Copy only the lines from the one containing "Where should I" through the final line of the records below, exactly as written, with no pictures.

**INFORMATION SHOWN**:
——
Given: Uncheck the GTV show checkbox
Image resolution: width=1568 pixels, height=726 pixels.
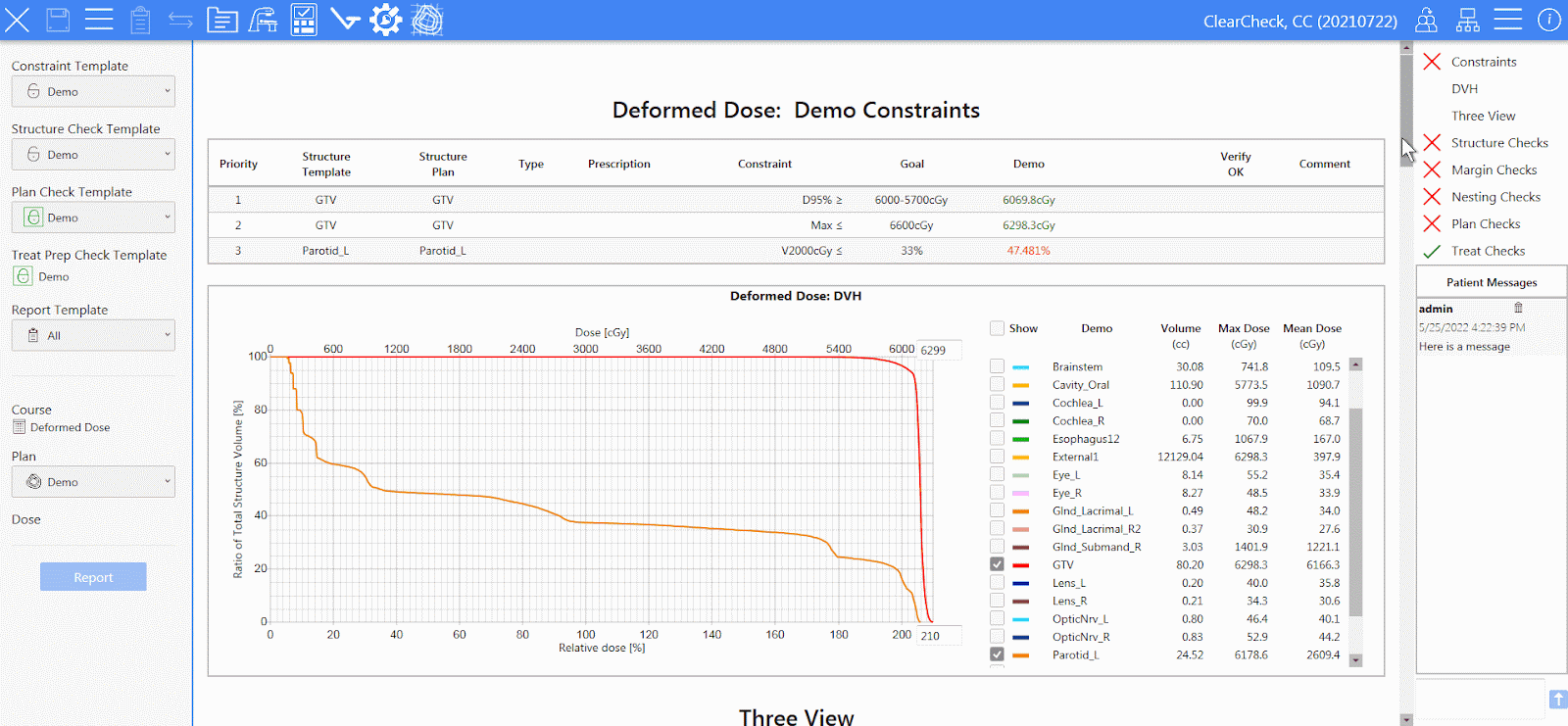Looking at the screenshot, I should 997,564.
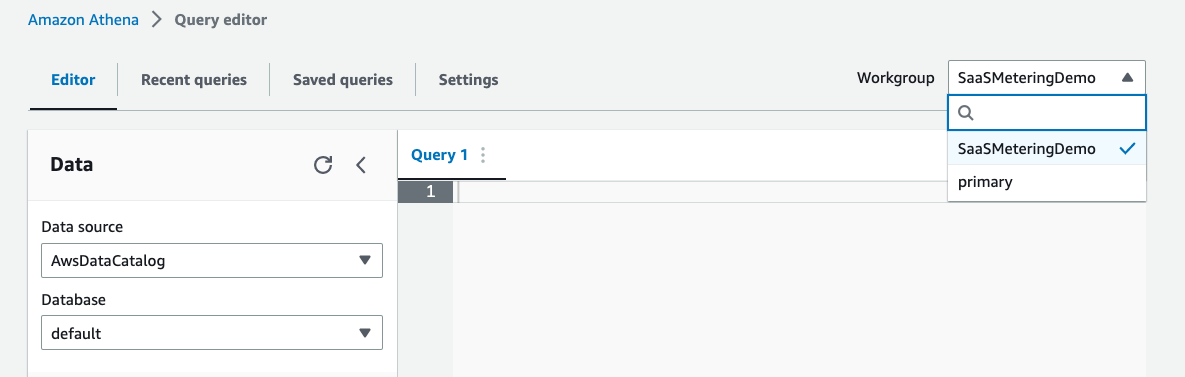Go to Amazon Athena breadcrumb link
The width and height of the screenshot is (1185, 377).
[83, 20]

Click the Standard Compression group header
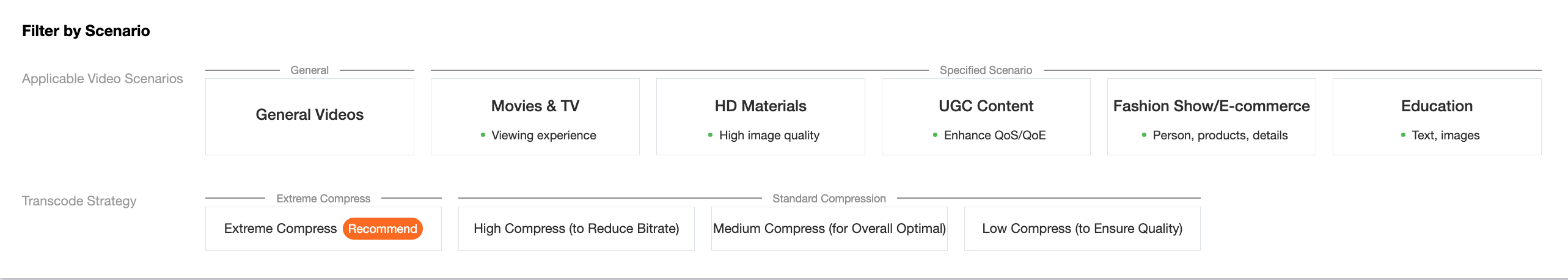[829, 199]

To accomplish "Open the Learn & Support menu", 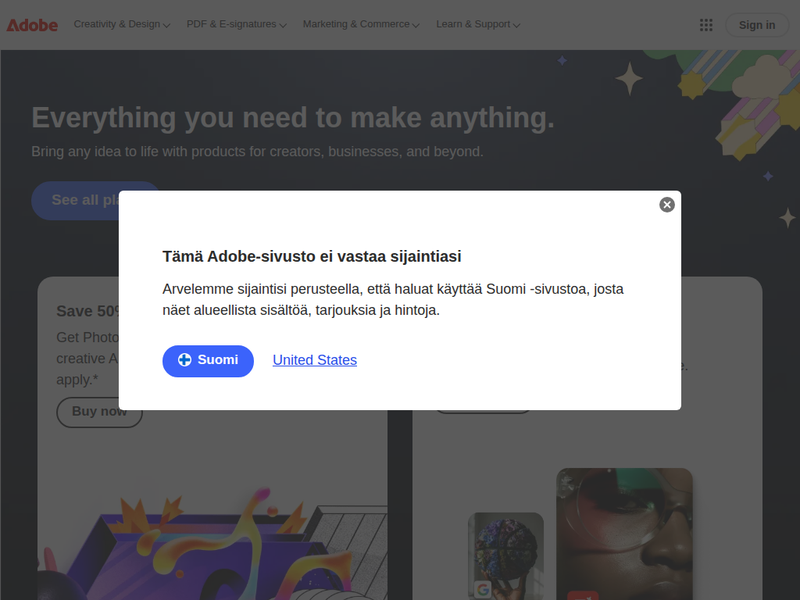I will 478,25.
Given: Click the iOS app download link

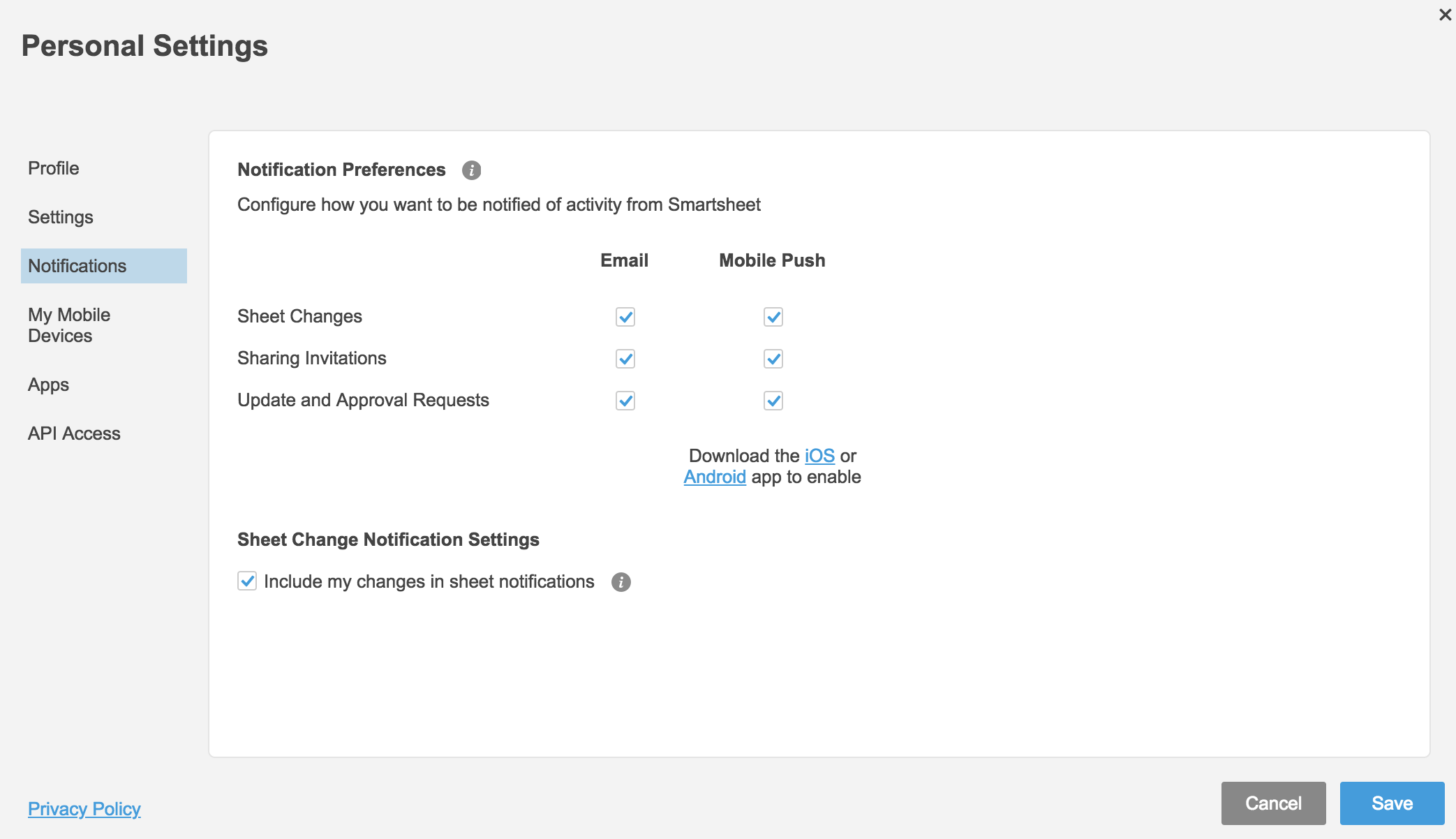Looking at the screenshot, I should pyautogui.click(x=821, y=455).
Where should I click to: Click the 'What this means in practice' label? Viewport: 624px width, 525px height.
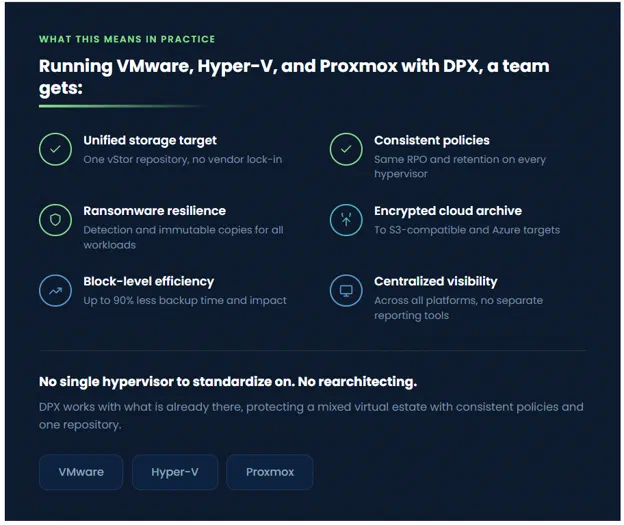tap(127, 39)
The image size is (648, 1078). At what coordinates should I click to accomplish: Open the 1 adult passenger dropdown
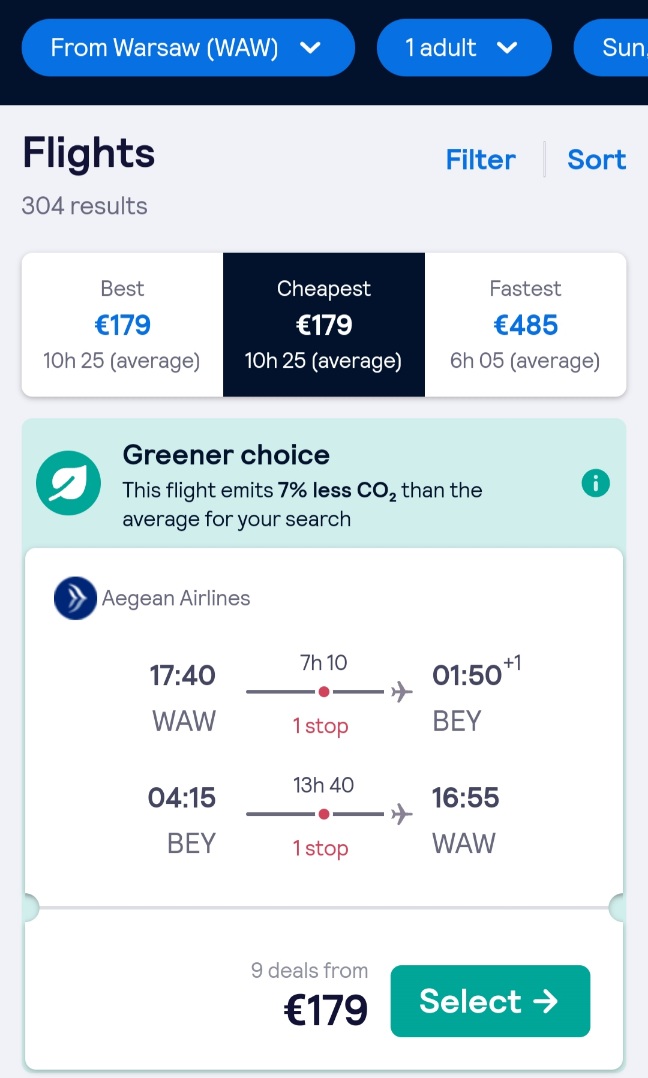tap(464, 47)
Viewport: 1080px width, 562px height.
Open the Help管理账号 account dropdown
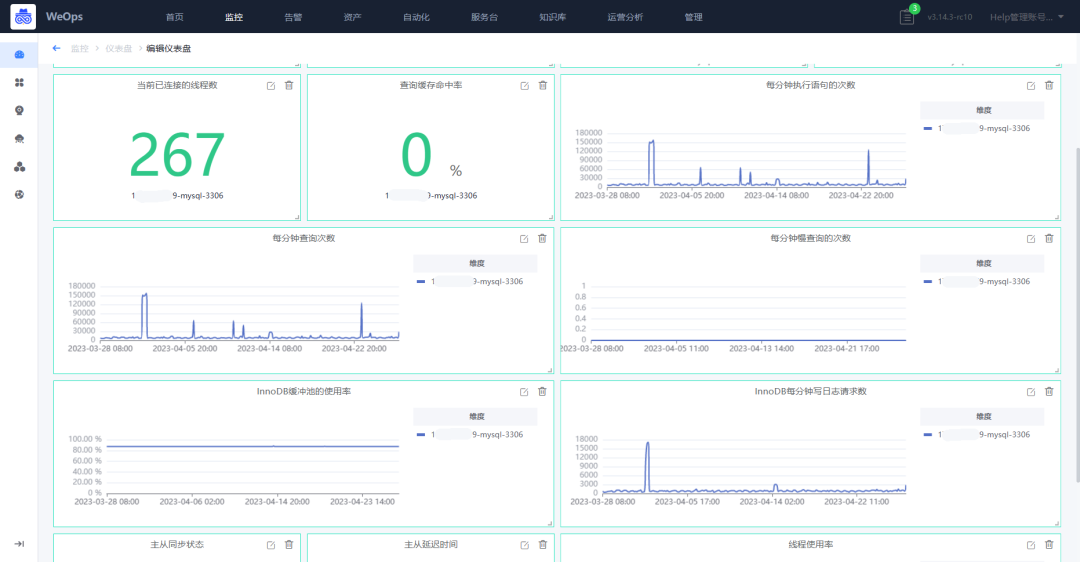(1026, 17)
——
**REPLY**:
Where should I click to: Click the 'What this means in practice' label? Viewport: 624px width, 525px height.
tap(127, 39)
The image size is (648, 1078). At what coordinates should I click to accomplish: Open the 1 adult passenger dropdown
tap(464, 47)
Viewport: 1080px width, 562px height.
Open the Help管理账号 account dropdown
(1026, 17)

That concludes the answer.